Seja como for, a OAB - Subseção de Novo Hamburgo permanecerá atenta aos desdobramentos desse incidente lamentável, sem se descuidar de desenvolver seu trabalho em favor da advocacia e da cidadania, pautada por princípios éticos e morais, conforme determina seu Estatuto, instituído pela Lei Federal nº. 8.906/94”.

Nota da redação

Matéria atualizada em 14.11.2016, às 9 h., para corrigir erro material no nome da autora.


Comentários

Renan Abreu - Advogado 15.11.18 | 10:09:06

Lamentável a manifestação da OABNh que compactua com o desrespeito à advogada, tratada com infâmia e intimidação pelos agentes públicos, filmada sem sua autorização, sendo os vídeos divulgados na internet com a pretensão única de denegrir sua imagem e submetê-la à humilhação perante a sociedade, atos estes, com dano imensurável ao ulterior exercício de sua profissão.

Ana Lúcia Tricate - Advogada 14.11.18 | 12:36:16

Repudiável a atitude desta advogada que, mesmo errada, achou que podia dar "carteiraço" nas autoridades policiais. Os excessos ocorridos no evento foram motivados pelas atitudes imorais e incoerentes da própria advogada. Se tivesse ficado quieta e assumido o erro ao ser pega na blitz, os desdobramentos não teriam ocorrido desta forma. A OAB-NH deveria promover processo ético disciplinar contra esta advogada, por ter envolvido o órgão de classe no episódio. Vergonha!

Gilberto Pereira - Multifuncional 14.11.18 | 10:25:14

Vergonhosa a atitude dessa advogada. Deveria sofrer uma sanção pesada por parte da OAB. Infelizmente, ao invés de darem o exemplo para reconstruirmos um país decente,algumas pessoas se sujam num mar de lamas. Dra. Carolina, retire seu processo e faça um pedido publico de desculpas, à sociedade.

Joao Fernando Sperotto - Aposentado 13.11.18 | 17:05:31

A concessão de AJG para alguém que tem um curso superior... em tese a autora tem condições financeiras para bancar as custas de tal processo. Por outro lado, a advogada em questão estar estimando o valor da causa em R$1,5 milhões, demonstra a força que tem. O corporativismo da classe falou mais alto.

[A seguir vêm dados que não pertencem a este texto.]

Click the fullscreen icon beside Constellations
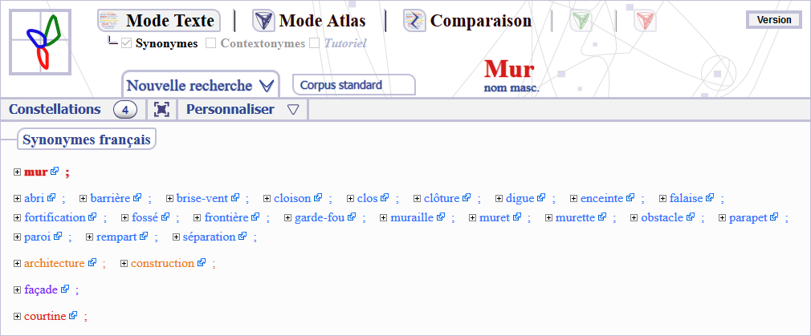 coord(162,110)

Lincon Davi Reinert - Advogado 13.11.18 | 15:26:54

Doutora(s)... Assuma (m) os seus erros... e deixem de mimimi. O problema da viralização nao foi sobre a chapa e sim a forma que as mesmas se portaram, sendo advogadas, estando elas erradas.

Flavio Da Rosa - Aposentado 13.11.18 | 10:55:25

Advocacia é uma profissão nobre? Que seus membros a respeitem! Fake News? A mulher estava na maior alcoolemia, foi pega na blitz, quer o quê? O que a nobre advogada tem a mais para ter essa privacidade?